Use Similar Workouts in Training

Conventional wisdom says to keep changing your workouts. It says that if you do the same workout week-after-week, your body will adapt and stop improving. In contrast, I believe doing similar workouts allows you to accurately compare workouts from one week to the next, and from one year to the next. It gives you a way to check-in and see how you are improving. You don’t have to run the same workout for every week, but by frequently repeating the same workout, you can see how your training is improving and make the necessary adjustments.

For example, over the past 2 weeks, I’ve used an 8 mile time trial to see how much I’ve been improving. I was able to improve my pace by 11 seconds from one week to the next.


2 thoughts on “Use Similar Workouts in Training”

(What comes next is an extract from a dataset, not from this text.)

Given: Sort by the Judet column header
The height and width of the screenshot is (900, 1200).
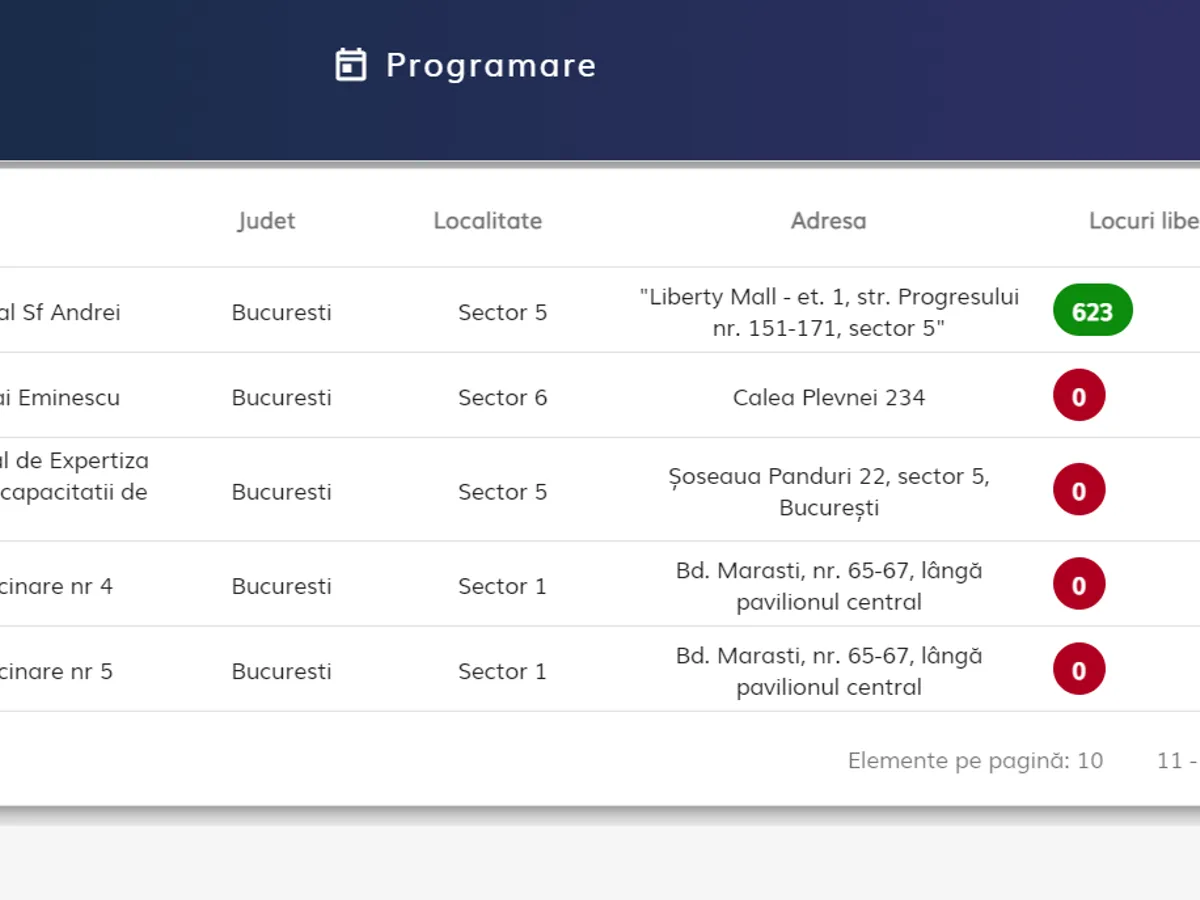Looking at the screenshot, I should coord(266,221).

  1. As an analytical runner (and a little ocd) I find comfort in routine and like being able to track progress as you suggest. If I may offer an additional thought…

    If you run at your target race pace, your body will adapt and get better at it. It seems obvious, but if you spend most of your time on long slow distances, you will get great at going slow! I got caught in this trap while training for my first marathon. When I wanted to pick up the pace my body didn’t know how to do so. I’d trained so much at slow speeds that it was locked in.

    Consistent, fast training will allow for monitoring of progress as well as teaching your body that you can and will run fast!